DATA PROVIDED START

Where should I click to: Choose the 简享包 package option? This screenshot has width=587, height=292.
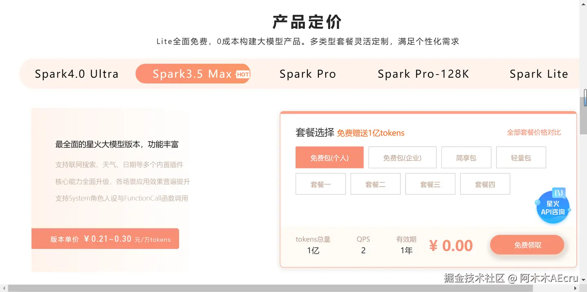click(466, 158)

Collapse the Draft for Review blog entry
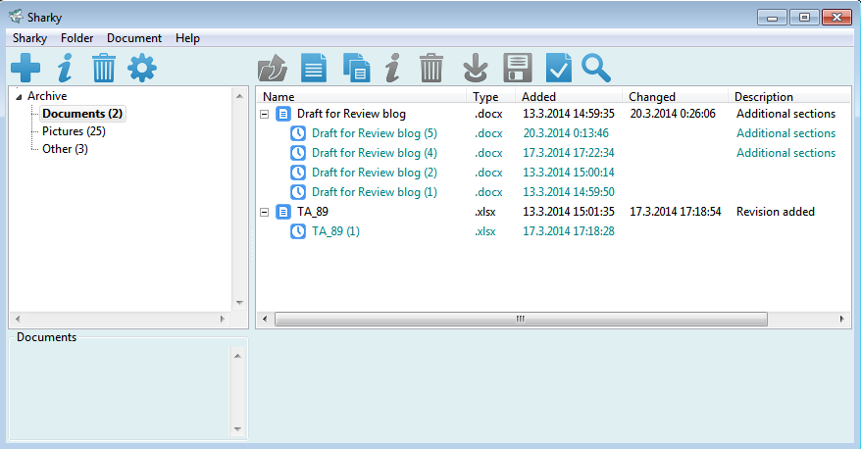click(x=265, y=114)
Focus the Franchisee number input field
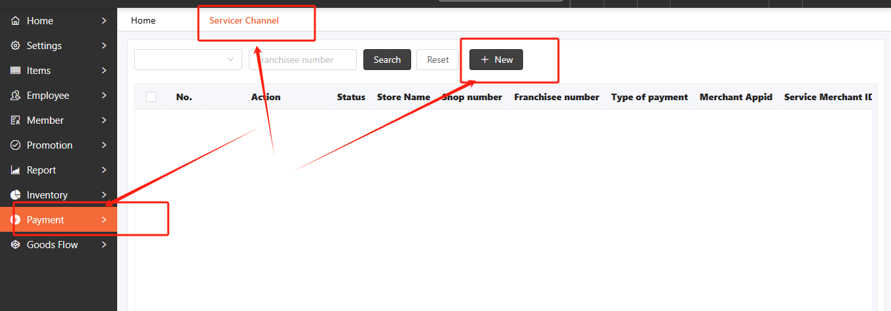The image size is (891, 311). 302,60
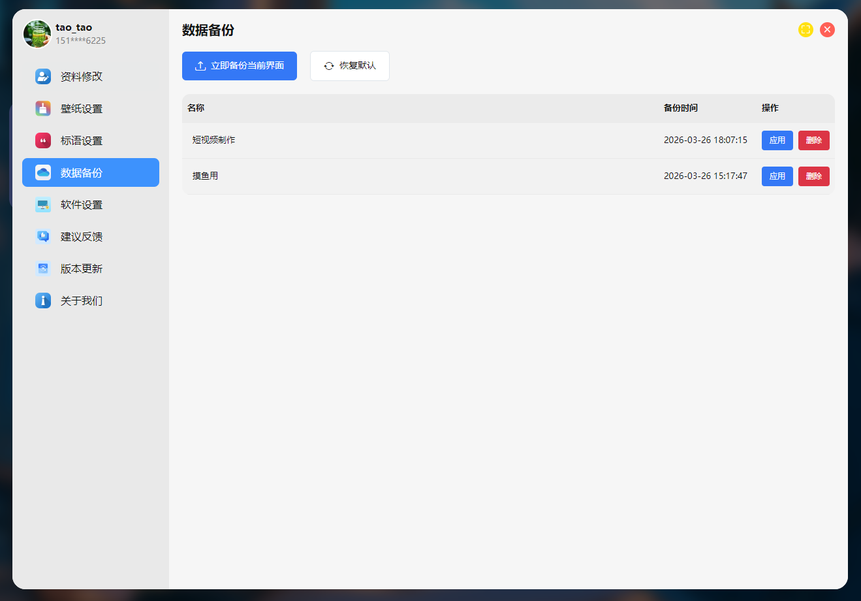This screenshot has width=861, height=601.
Task: Click the tao_tao user avatar
Action: click(37, 34)
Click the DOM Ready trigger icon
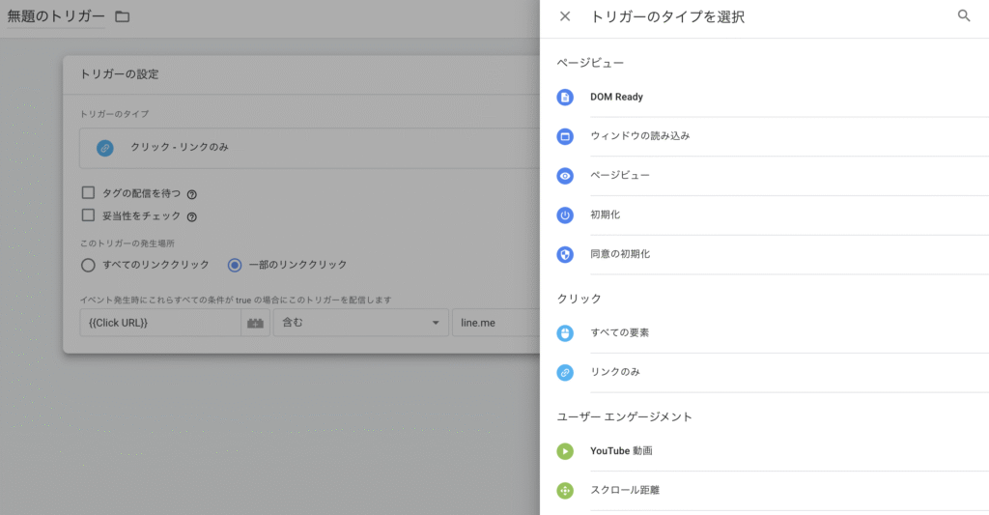 (565, 97)
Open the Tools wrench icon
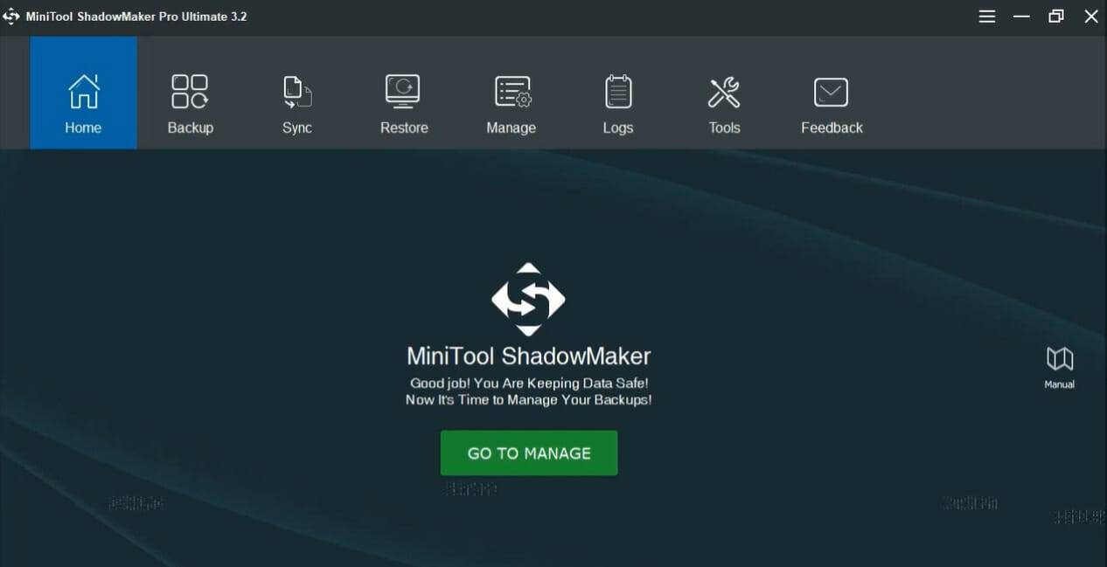 724,91
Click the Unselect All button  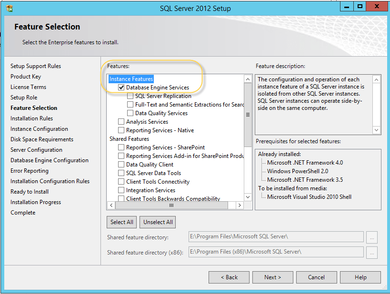158,222
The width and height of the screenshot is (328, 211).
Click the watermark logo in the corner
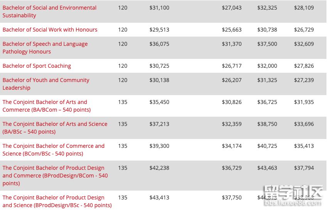[x=293, y=195]
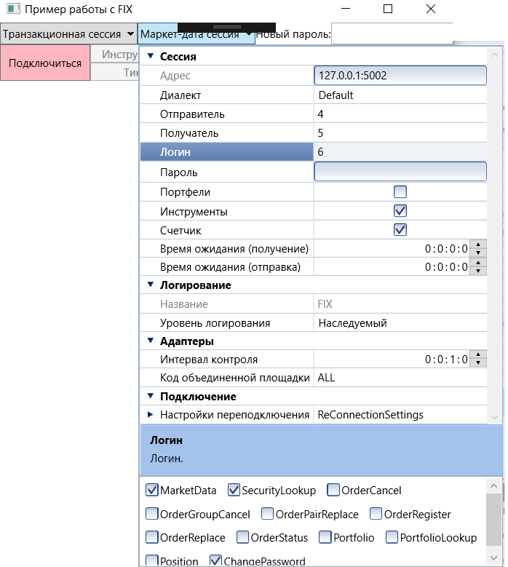
Task: Click the Пароль input field
Action: click(400, 172)
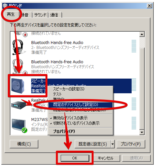Screen dimensions: 155x166
Task: Switch to the 再生 tab
Action: tap(11, 14)
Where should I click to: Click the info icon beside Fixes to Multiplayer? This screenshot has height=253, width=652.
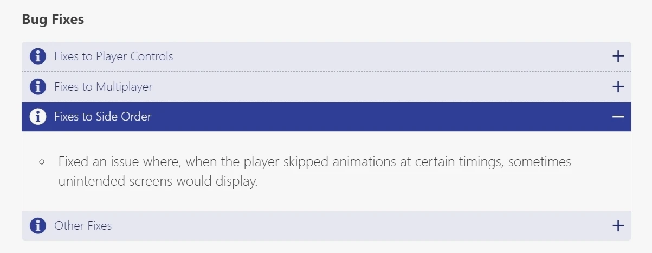(x=38, y=87)
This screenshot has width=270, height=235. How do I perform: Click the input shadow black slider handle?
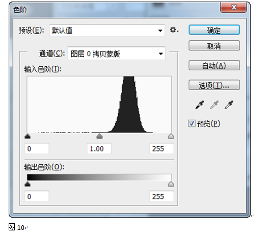(x=28, y=136)
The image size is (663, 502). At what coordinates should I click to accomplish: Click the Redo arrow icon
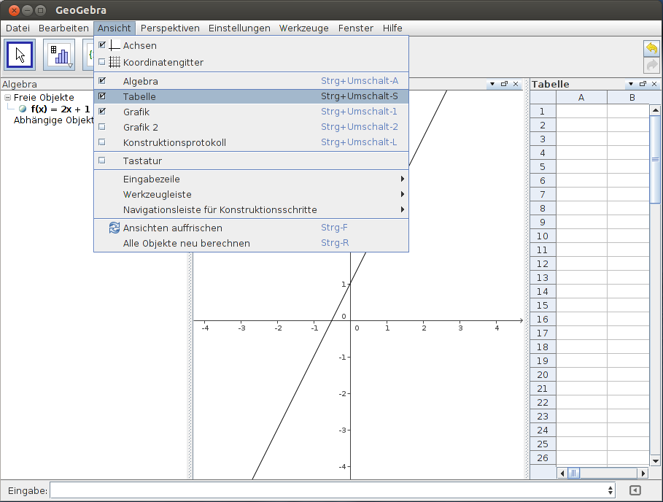pyautogui.click(x=650, y=66)
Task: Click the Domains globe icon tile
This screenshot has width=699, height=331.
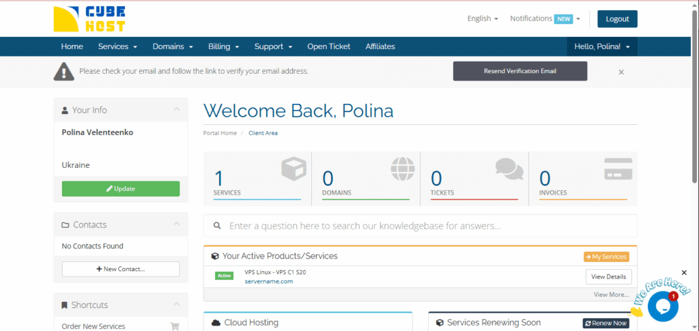Action: pos(366,178)
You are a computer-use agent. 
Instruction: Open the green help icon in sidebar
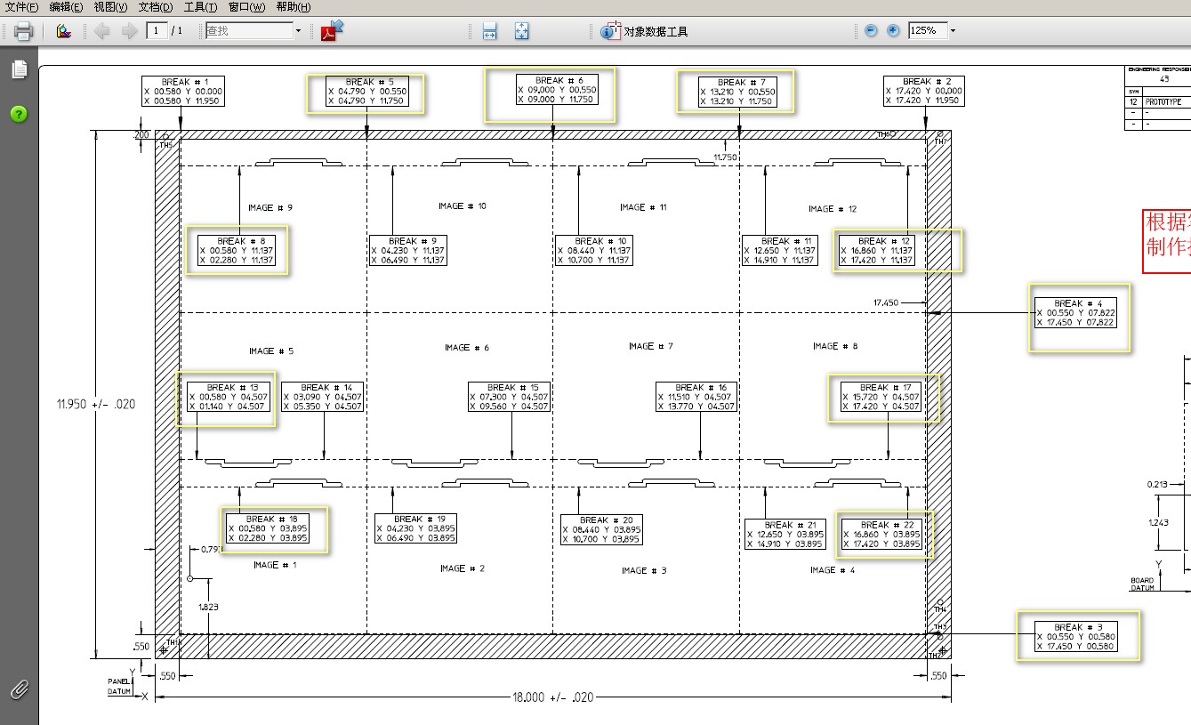coord(19,114)
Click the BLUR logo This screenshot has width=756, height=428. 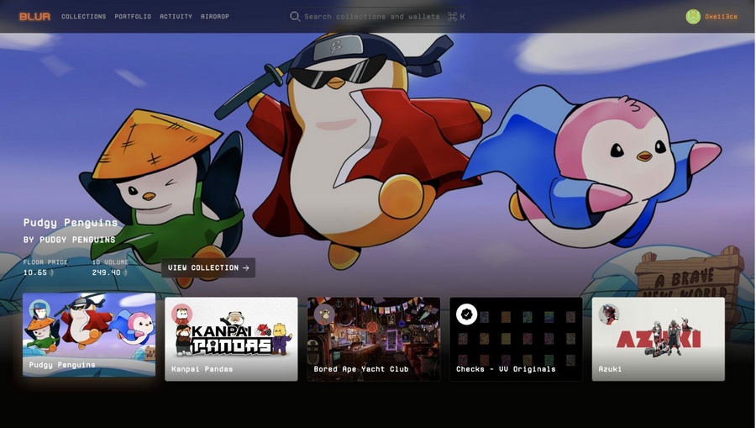[x=34, y=17]
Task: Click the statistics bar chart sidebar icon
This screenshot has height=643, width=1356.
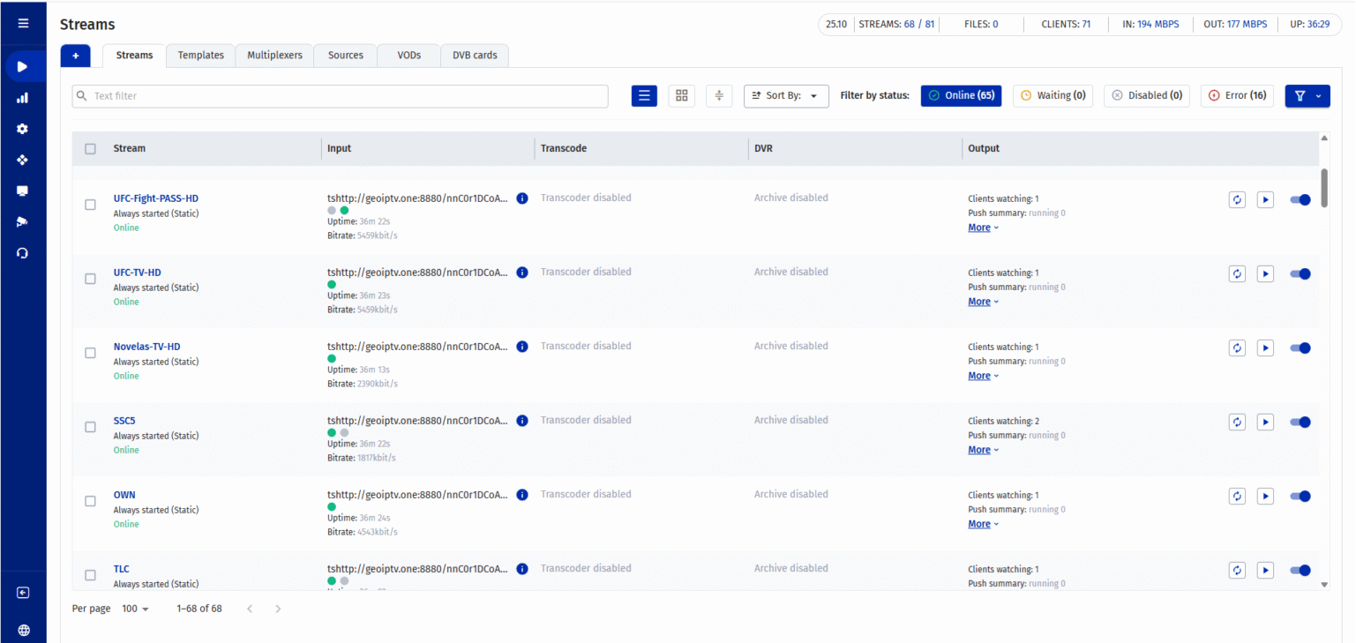Action: point(23,98)
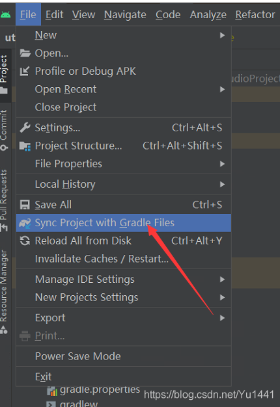Open the Project tool window tab
This screenshot has width=280, height=407.
(4, 75)
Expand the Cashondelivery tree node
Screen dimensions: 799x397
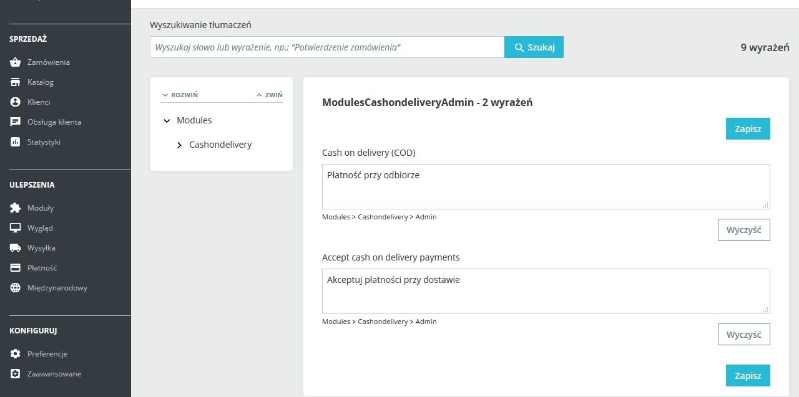tap(180, 145)
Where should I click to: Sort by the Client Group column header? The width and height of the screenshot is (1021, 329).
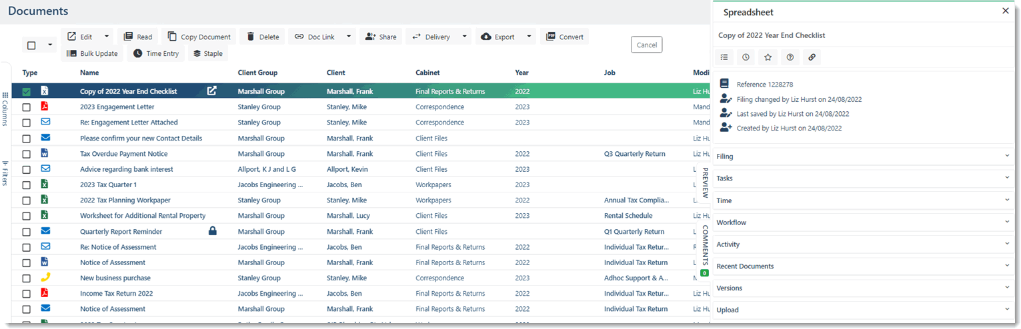click(257, 73)
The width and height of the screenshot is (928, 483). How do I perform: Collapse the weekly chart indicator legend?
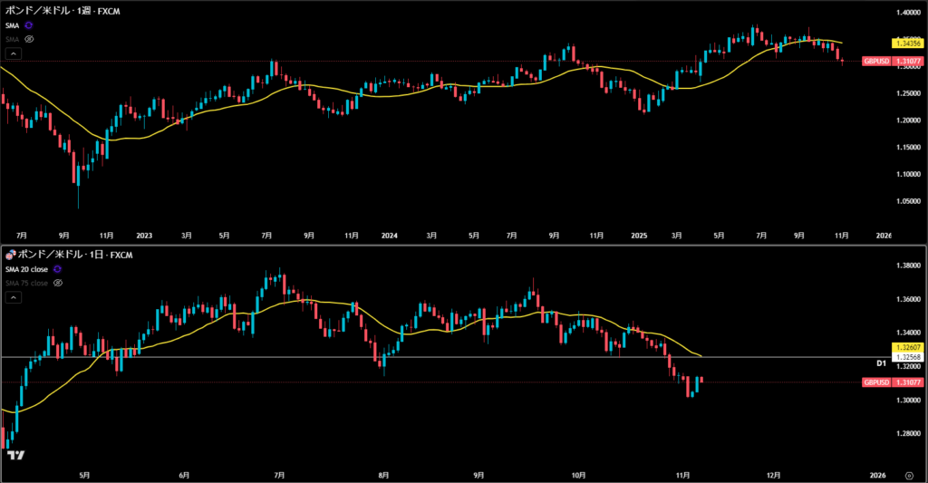pyautogui.click(x=14, y=53)
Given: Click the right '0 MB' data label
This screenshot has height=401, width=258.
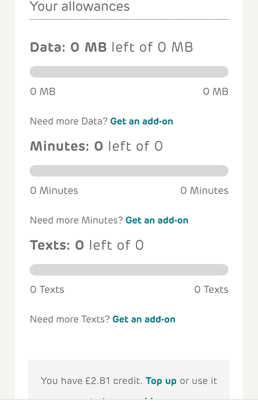Looking at the screenshot, I should click(216, 91).
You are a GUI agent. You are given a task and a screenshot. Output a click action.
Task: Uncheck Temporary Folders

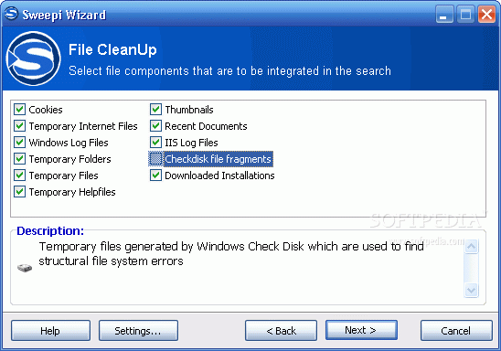[19, 159]
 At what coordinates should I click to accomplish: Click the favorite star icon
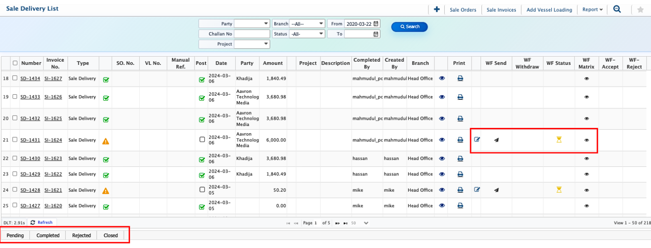click(640, 10)
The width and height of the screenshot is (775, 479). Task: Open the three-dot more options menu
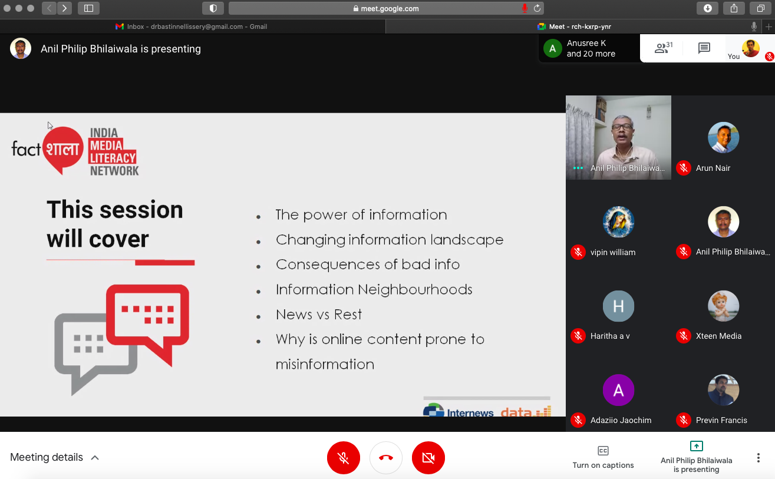tap(758, 458)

DATA PROVIDED END

▶ [YOUR ASSIGNMENT] If a line in the material contains "agent", show it.

▶ [COMPLETED EXERCISE]
You are a computer-use agent. 
You are a GUI agent. You are given a task and a screenshot. Output a click action.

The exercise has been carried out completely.